Cinco dimensiones · 01

Un jardín comunitario

Un espacio público que se cuida entre todos. Un lugar que pertenece a quienes lo habitan.

No queremos un jardín de admiración pasiva. Queremos un jardín que se mantenga vivo gracias a la gente que lo usa. Eso obliga a pensarlo desde el primer día como infraestructura comunitaria, no como ornamento.

Voluntariado estructurado

Los jardines japoneses requieren mantenimiento minucioso — rastrillado de gravas, poda niwaki, cuidado de musgos, gestión del agua. Proponemos un programa estable de voluntariado con grupos pequeños, acompañados por personal cualificado. Quien participa aprende una técnica concreta y aporta tiempo a un bien común.

Talleres abiertos

Cada mes, sesiones abiertas al barrio y a la ciudad: composición floral, poda de pino, lectura del paisaje, fabricación de utensilios. Programa gratuito o de coste simbólico, accesible y sin requisitos previos.

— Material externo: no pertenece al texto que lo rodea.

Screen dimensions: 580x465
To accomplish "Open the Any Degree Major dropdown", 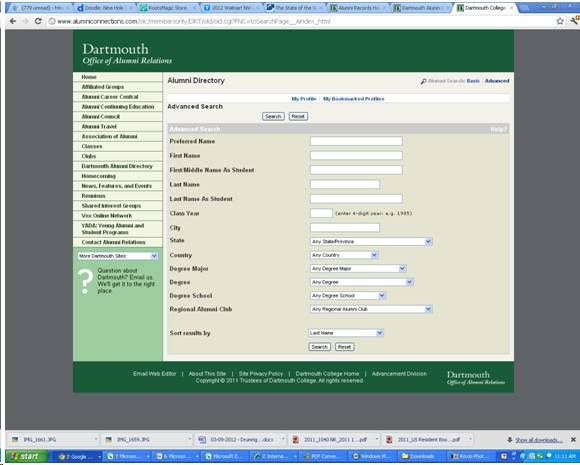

Co-gestión con tejido local

El proyecto solo tiene sentido si se construye con asociaciones de vecinos, centros culturales, escuelas, residencias y colectivos vinculados al barrio y a la ciudad. Aspiramos a que la programación del jardín se decida en común, no se imponga desde fuera.

Un lugar al que volver

Un buen jardín público es aquel al que la gente regresa muchas veces a lo largo del año, sin entrada y sin motivo concreto. Es ahí donde se mide su éxito: en la frecuencia con la que el barrio lo usa como extensión de la propia casa.